何濤也不知道是怎麽回事,今天來的目的突然就從試探陸陽變成了懲治邱家了,隻能是安慰道:“陸東家放心,州府一定會給你們魚行一個交待的。”。

陸陽接著說道:“我知道那邱家可能跟鄆州知府大人有些關係,但是邱家的男丁畢竟都已經失蹤了,知府大人會不會還和以前那樣照顧他們都不一定了,而且我也不讓州府為難,隻要能將參與此事的家丁依法查辦,再讓邱家賠償死者家屬一筆銀兩,此事便這麽算了。”

何濤心下想到:‘你這要求還不多啊。這我就夠為難的了。’

陸陽把著何濤的手臂將他拉到展示牆前,說道:“何觀察也是文人,隻要能幫我的社員們討回公道,這些字畫,觀察喜歡的,隻管拿去。
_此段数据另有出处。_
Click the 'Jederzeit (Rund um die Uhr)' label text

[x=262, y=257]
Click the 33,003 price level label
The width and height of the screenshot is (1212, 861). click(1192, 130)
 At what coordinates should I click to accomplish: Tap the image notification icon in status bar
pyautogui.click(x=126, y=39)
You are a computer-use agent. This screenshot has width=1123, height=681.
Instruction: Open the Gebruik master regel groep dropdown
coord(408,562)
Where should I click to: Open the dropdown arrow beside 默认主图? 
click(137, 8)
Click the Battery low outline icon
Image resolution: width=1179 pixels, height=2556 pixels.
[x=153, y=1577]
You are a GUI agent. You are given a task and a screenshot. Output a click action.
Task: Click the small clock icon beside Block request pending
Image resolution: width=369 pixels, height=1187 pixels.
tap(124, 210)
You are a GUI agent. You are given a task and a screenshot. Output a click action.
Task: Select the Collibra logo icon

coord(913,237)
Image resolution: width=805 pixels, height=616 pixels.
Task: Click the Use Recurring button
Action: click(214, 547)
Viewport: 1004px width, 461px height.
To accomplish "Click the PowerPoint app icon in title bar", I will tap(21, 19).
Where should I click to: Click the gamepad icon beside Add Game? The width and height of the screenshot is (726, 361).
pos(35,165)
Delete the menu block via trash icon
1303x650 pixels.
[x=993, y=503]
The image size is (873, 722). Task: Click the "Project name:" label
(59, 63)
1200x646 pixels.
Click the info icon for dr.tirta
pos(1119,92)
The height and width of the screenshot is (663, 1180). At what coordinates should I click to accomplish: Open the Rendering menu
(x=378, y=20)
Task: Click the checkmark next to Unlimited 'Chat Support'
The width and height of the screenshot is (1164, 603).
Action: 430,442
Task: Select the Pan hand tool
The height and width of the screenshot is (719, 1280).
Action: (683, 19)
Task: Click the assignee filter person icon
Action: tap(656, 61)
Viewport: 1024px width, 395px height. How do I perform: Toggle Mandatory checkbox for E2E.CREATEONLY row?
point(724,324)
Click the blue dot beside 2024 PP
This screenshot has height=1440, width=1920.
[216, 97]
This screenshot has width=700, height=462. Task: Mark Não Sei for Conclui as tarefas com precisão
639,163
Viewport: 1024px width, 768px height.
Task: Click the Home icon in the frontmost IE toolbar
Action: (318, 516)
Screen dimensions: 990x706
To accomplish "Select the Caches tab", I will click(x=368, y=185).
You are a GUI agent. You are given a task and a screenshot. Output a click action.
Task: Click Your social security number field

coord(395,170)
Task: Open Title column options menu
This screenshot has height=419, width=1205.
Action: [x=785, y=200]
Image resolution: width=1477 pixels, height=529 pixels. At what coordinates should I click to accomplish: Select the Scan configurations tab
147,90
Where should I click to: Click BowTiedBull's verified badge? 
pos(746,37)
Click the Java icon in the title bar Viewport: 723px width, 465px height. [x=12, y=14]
”

何濤別的不感興趣,對於書畫倒是有些癡迷,雖然自己水平不行,寫不出什麽好作品,也畫不出什麽名堂來,但不代表他不能附庸風雅。

“這,哈哈哈,官人太客氣了。”

陸陽笑咪咪的說道:“哎,觀察為我們報仇雪恨,這區區一點字畫,不過聊表心意,觀察這般客氣作甚,喜歡哪幅,等會我讓馬伯包上送到您府上去。”

何濤眼睛緊盯著牆上的字畫,目不轉睛,相當入神,也不看陸陽,這便拱手回複道:“承蒙官人如此大方,那本官就恭敬不如從命了。”

陸陽專門在會客廳裏準備了一麵大牆,上麵專門用來掛自己從東京托李氏的關係找來的各種奇珍字畫,有群鶴圖、中秋帖、廬山煙雨圖、潑墨江山圖、還有本朝人仿顏真卿寫的自書告身帖。

看得何濤目不暇接,實話說,這些都是當世精品,傳世佳作。要是可以的話,他肯定是全都想要,但是薅羊毛也不能薅的太狠,隻選一個的話也是在不好抉擇。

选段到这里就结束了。